Kini isu pelanggaran HAM terhadap minoritas Muslim Uighur memasuki babak baru, dengan munculnya surat yang dilayangankan oleh 22 perwakilan negara di PBB, yang isinya berupa kecaman terhadap berbagai kebijakan yang dituduh telah melanggar HAM terhadap minoritas Muslim Uighur. Diantara negara yang terdaftar sebagai penandatangan antara lain: Inggris, Perancis, Australia, Kanada, Perancis dan Jepang.
Duta besar 37 negara di PBB kemudian mengirimkan surat tandingan, yang ditujukan kepada Dewan HAM PBB dan Komisioner Tinggi HAM Michelle Bachelet, yang isinya membela Beijing. Termasuk dalam daftar negara-negara yang mendukung ini antara lain: Saudi Arabia, Suriah, Pakistan, Oman, Kuwait, Qatar, UAE dan Bahrain.
Meskipun para pejuang HAM di Amerika sangat aktif dan galak terkait isu HAM yang menimpa minoritas Muslim Uighur, ternyata Amerika tidak termasuk di dalam daftar salah satu group.
Dengan kata lain, Pemerintah Amerika tidak mengambil sikap dalam masalah ini. Boleh jadi hal ini disebabkan karena pemerintah Amerika sendiri, bersikap rasis terhadap minoritas Muslim di negrinya sendiri.

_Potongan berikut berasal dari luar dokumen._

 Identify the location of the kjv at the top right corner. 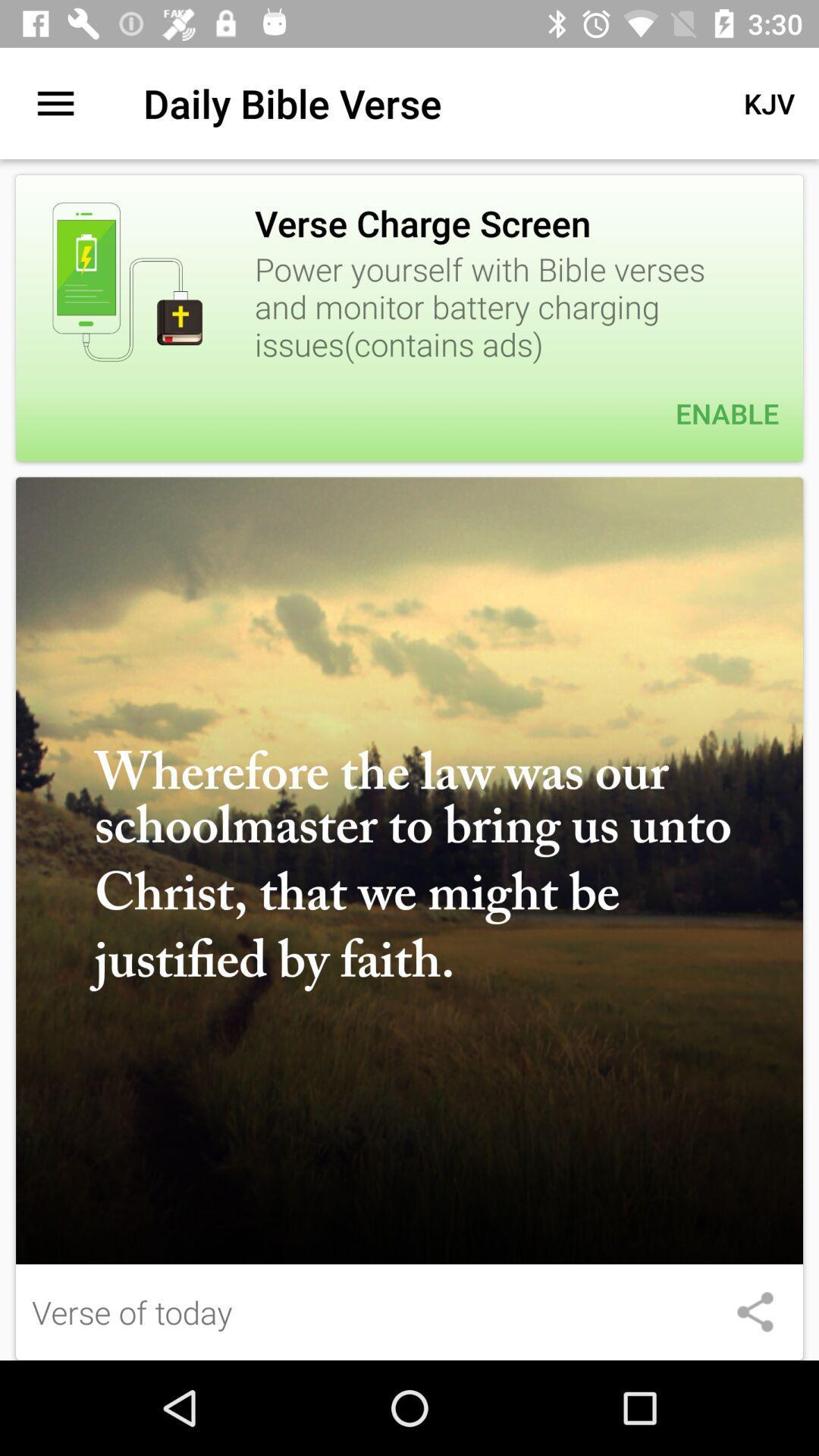
(769, 102).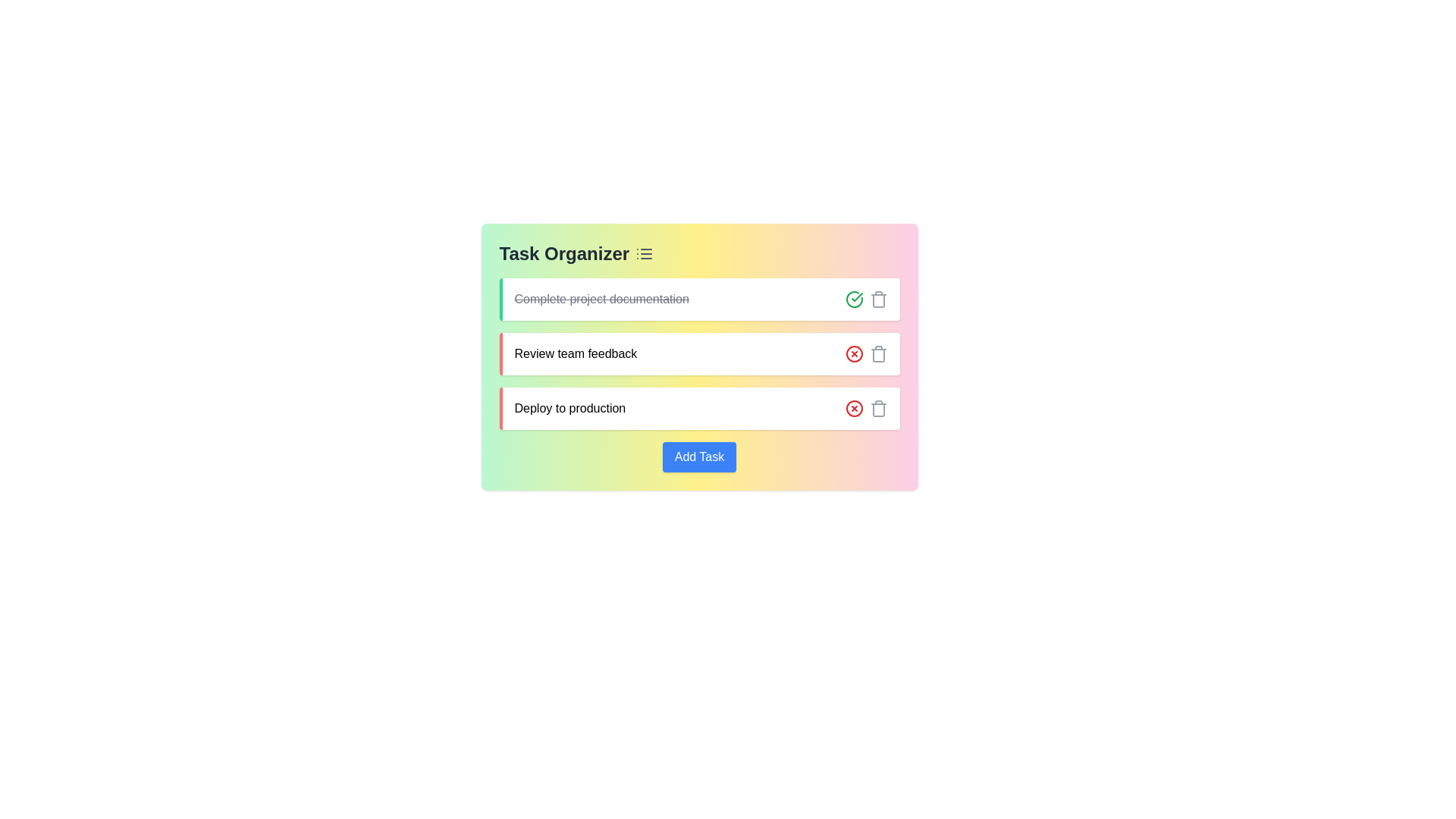 This screenshot has width=1456, height=819. Describe the element at coordinates (878, 410) in the screenshot. I see `the main body of the trash bin icon within the 'Deploy to production' task row in the task management interface` at that location.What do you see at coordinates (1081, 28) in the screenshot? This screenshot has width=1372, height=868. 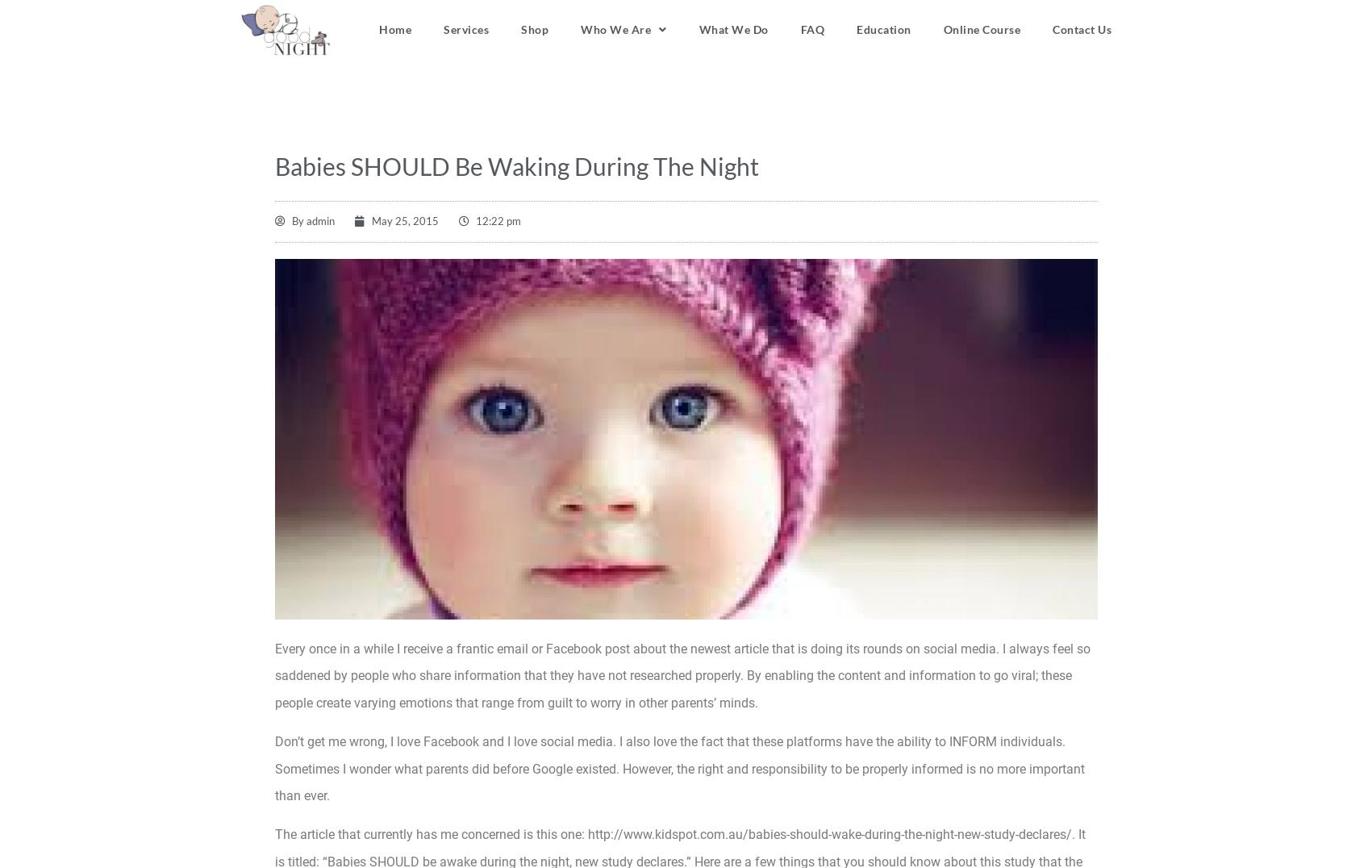 I see `'Contact Us'` at bounding box center [1081, 28].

Atau bukan mustahil Amerika justru sebagai motor utama yang menggerakkan isu ini, sebagai senjata untuk memojokkan China, mengingat perang dagang dan perang ekonomi antara dua negara ini membuat Washington kedodoran.
Dengan kata lain Amerika menghindarkan diri untuk muncul ke permukaan, saat menggunakan tangan negara-negara lain untuk memainkan isu ini.
Sejauh ini, pemerintah China meresponnya dengan membuka diri, dan mengundang tokoh-tokoh peduli HAM, tokoh-tokoh Muslim, dan wartawan dari seluruh dunia, untuk melihat dari dekat dan bertemu langsung dengan tokih-tokoh Muslim Uighur di Xinjiang.